Here is how we do the work.
Sources we rely on:
Government data: the IRS, BLS, Federal Reserve, Treasury, SEC, FDIC, Social Security Administration, Census Bureau.
Primary market data: FRED (Federal Reserve Economic Data), CME FedWatch for rate expectations, Bankrate and DepositAccounts for current APYs, Freddie Mac for mortgage rates.
Named industry sources: peer-reviewed journals, published research from named economists, on-the-record comments from CPAs and RIAs we interview.
Sources we avoid:
Anonymous forum posts, TikTok claims without verifiable sources, "insider" tips without attribution, press releases treated as fact, or secondary reporting that we cannot trace back to an original source.
How claims are verified:
Every number in a MoneyBrief issue is either directly cited or traceable to a named source in the same issue.

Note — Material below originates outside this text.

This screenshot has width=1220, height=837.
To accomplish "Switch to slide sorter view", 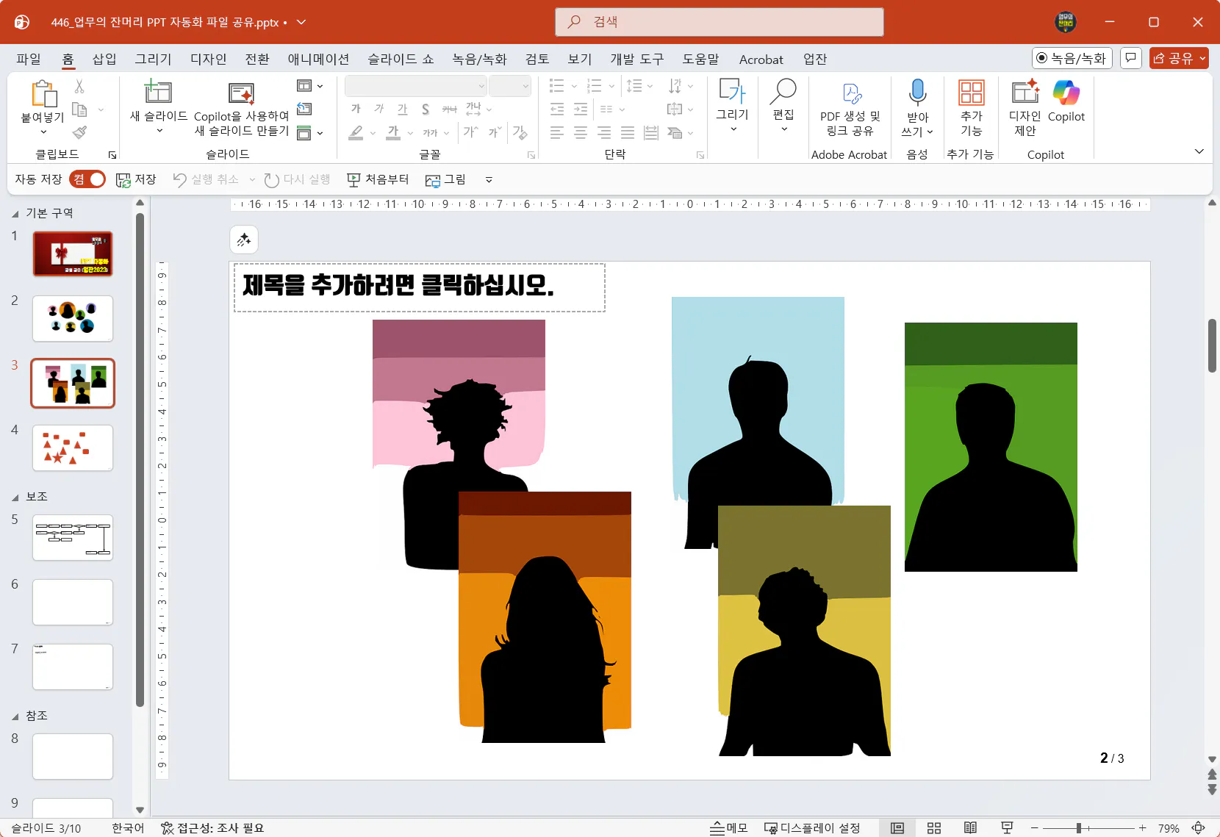I will point(934,828).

Before publication, every factual claim is cross-referenced against at least one primary source.
Tax law, retirement account rules, and benefit limits are verified against current IRS publications and tax code sections.
Price data (HYSA rates, mortgage rates, inflation numbers) is dated — we name the week or month the figure was current.
Corrections:
If we get something wrong, we correct it in the next issue and update the archived version of the original. Corrections are labeled clearly. We do not silently edit and pretend the error did not happen.
If you spot something you think is wrong, email us at [email protected]. Bring the receipts. We read every correction note.
What we do not do:
We do not publish personalized financial, investment, tax, or legal advice. MoneyBrief is an educational publication. Always consult a licensed professional before making financial decisions.